More on The March 31 05 Google Patent
Why does Google reward an accelerating rate of document changes?
The answer to this — and every other Google patent question, for that matter — is that accelerating document changes indicate that the document has a higher likelihood of being high quality and authoritative.
Google is biased against stale documents, presumably because a new information would generally tend to supercede old information.
Given two sets of documents, decide which is of higher quality and more authoritative.
First we have hundreds of years of scribe-transcribed papyrus declaring the flatness of the universe. We have a huge quantity of reference to the flat earth and some priests vested with intellectual authority writing them.
Next we have a couple of pages that maintain that the world is round.
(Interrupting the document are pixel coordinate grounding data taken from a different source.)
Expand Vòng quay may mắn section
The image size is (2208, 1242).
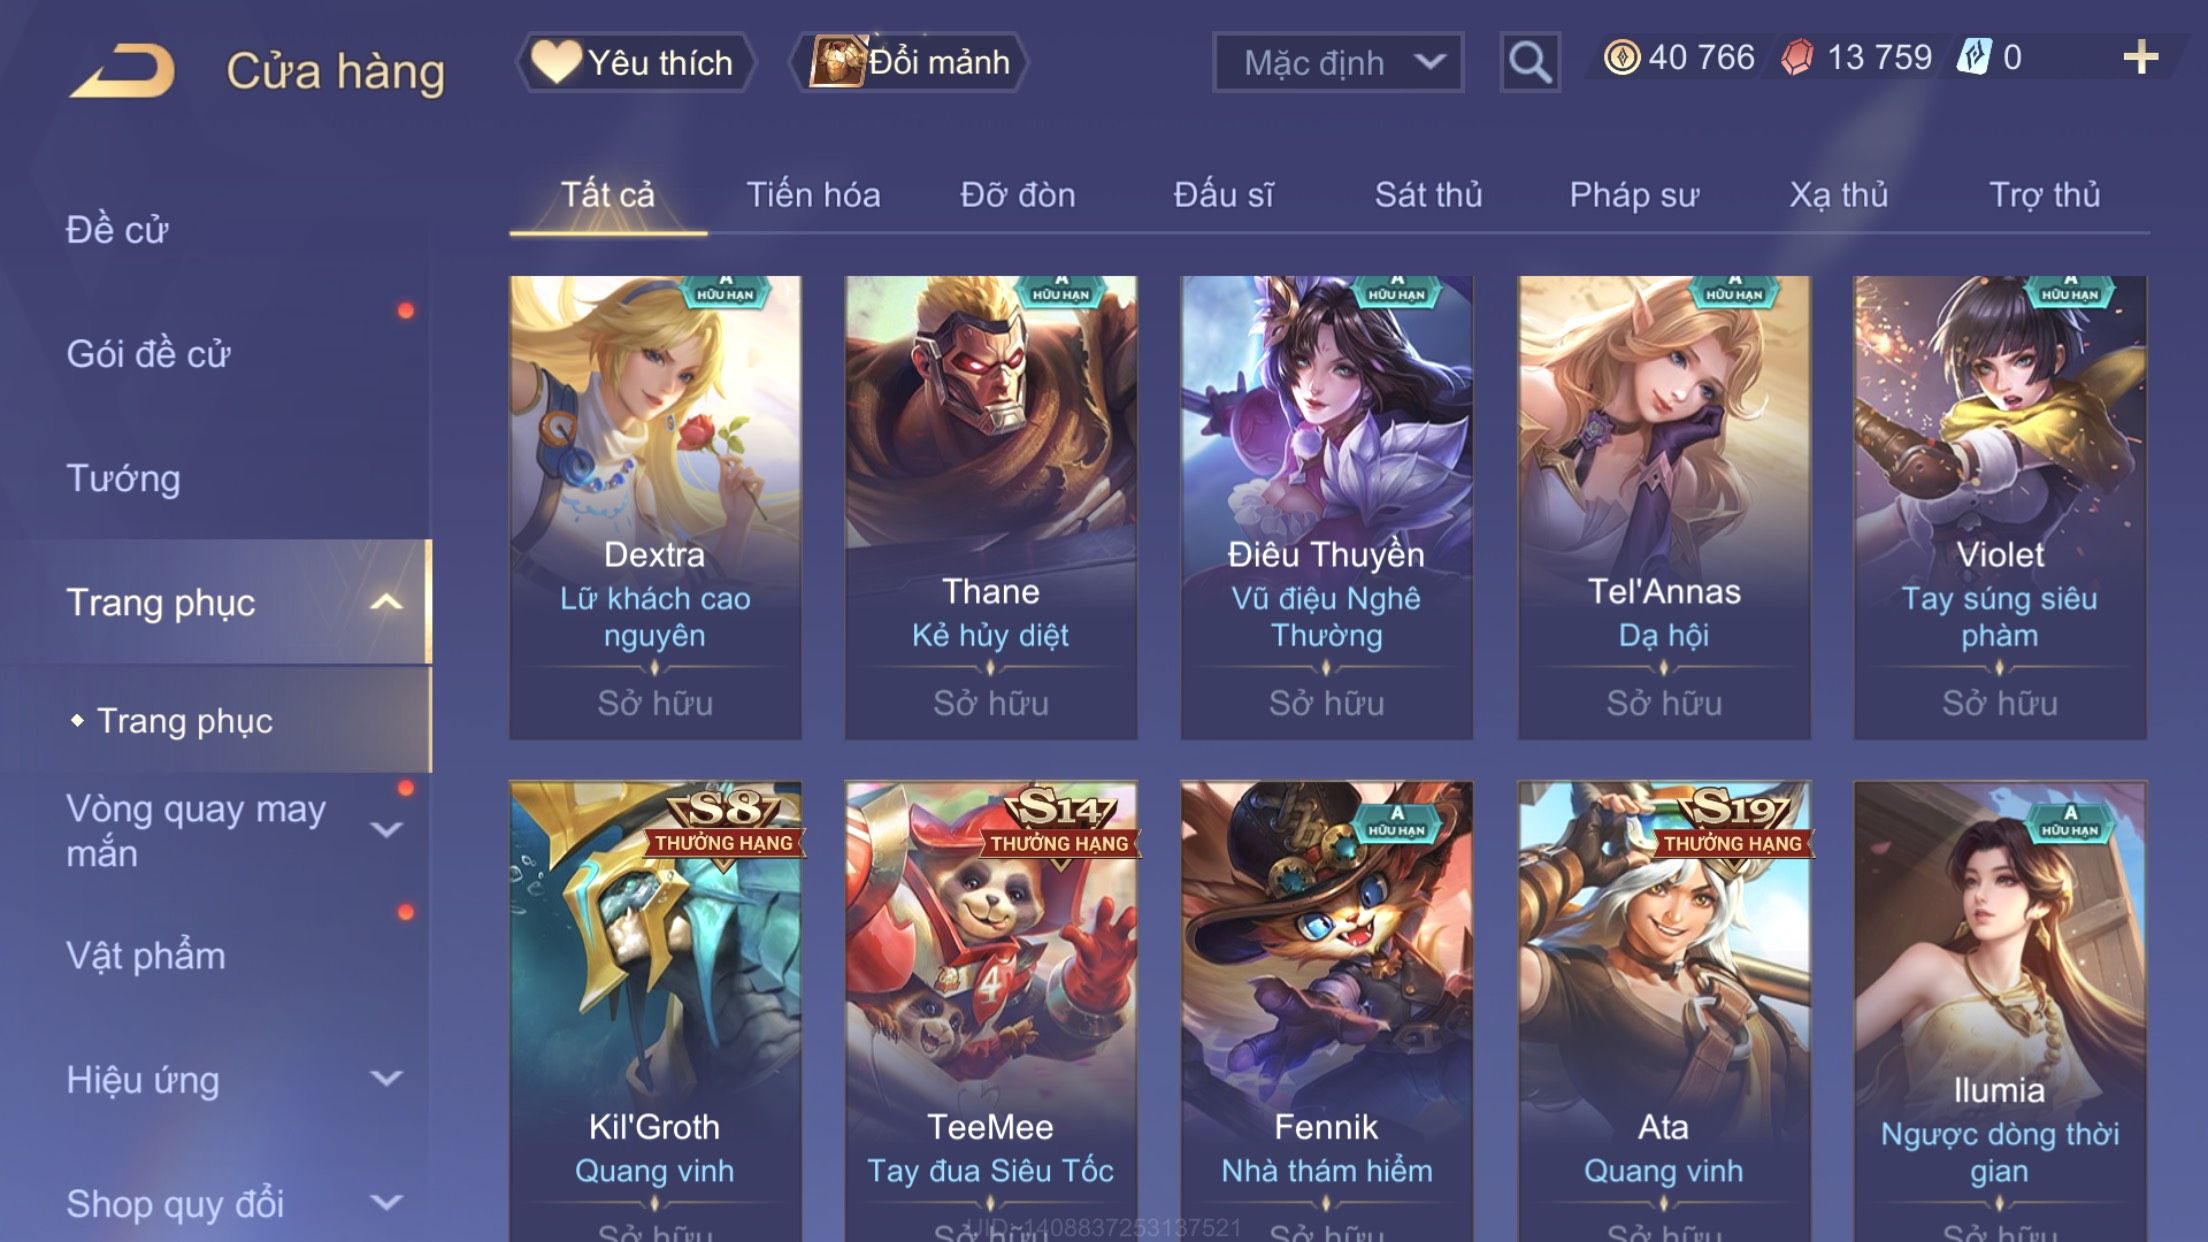(x=386, y=830)
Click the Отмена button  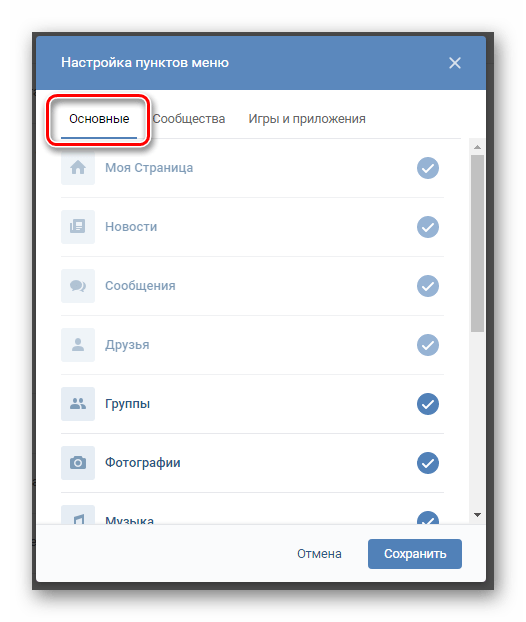pyautogui.click(x=319, y=554)
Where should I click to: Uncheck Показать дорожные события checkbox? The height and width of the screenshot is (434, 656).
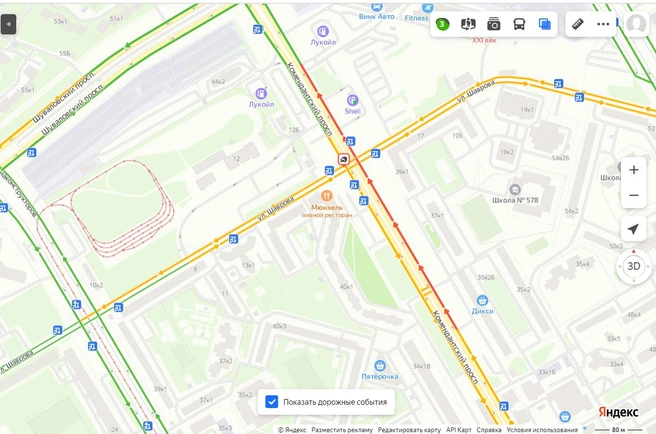(x=272, y=402)
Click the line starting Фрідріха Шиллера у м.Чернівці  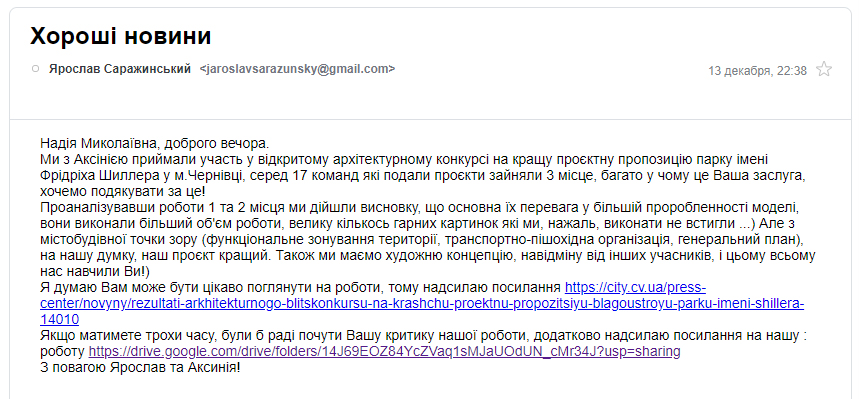[x=422, y=175]
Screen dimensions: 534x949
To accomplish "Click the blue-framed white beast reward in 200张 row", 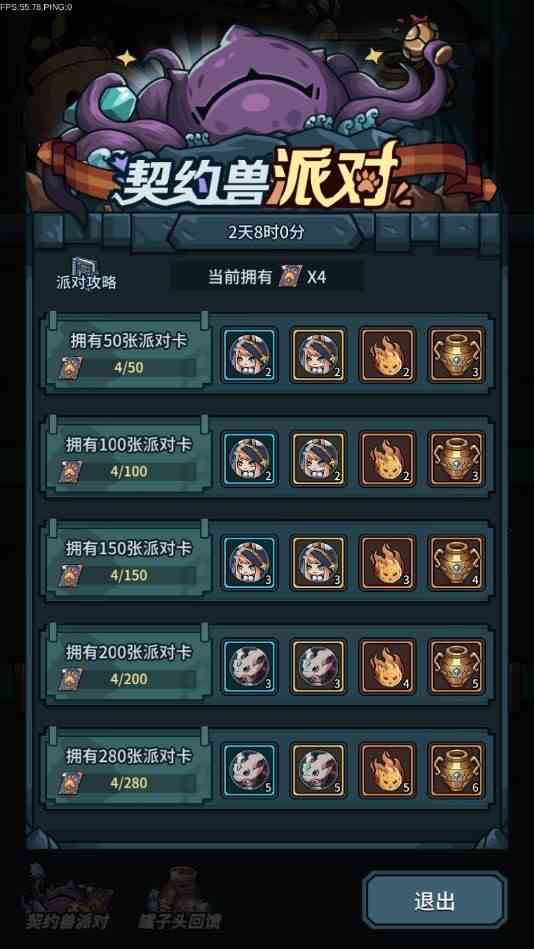I will (x=250, y=666).
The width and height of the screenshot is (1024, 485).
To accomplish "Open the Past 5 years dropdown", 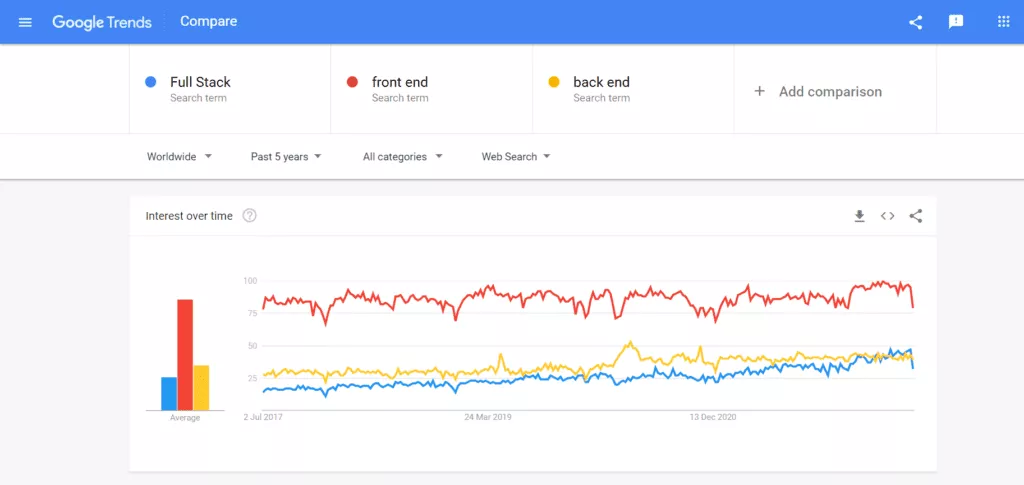I will pos(286,157).
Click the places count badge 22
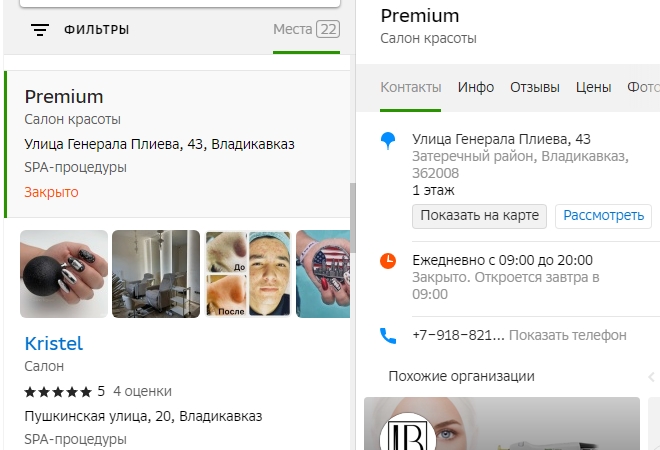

At first these documents have little weight and little authority. As the earth’s roundness gets confirmed, more and more explorers write of the round earth. Their documents point to one another (“…as Columbus has already said, the earth is, indeed round, and I can confirm that…”).
The new documents increase with an accelerated pace as more and more explorers confirm each others’ findings. Meanwhile, the flat earth documents get staler and staler.
New paradigms with contagiously righteous information will generate a pile-on effect, creating lots of content quickly. By the time the round earth notion reaches critical mass, the flat earth web master quits and that site’s documents stop getting updated all together.
Hence, an accelerating rate of document changes implies a new source of authoritative, peer-reference content.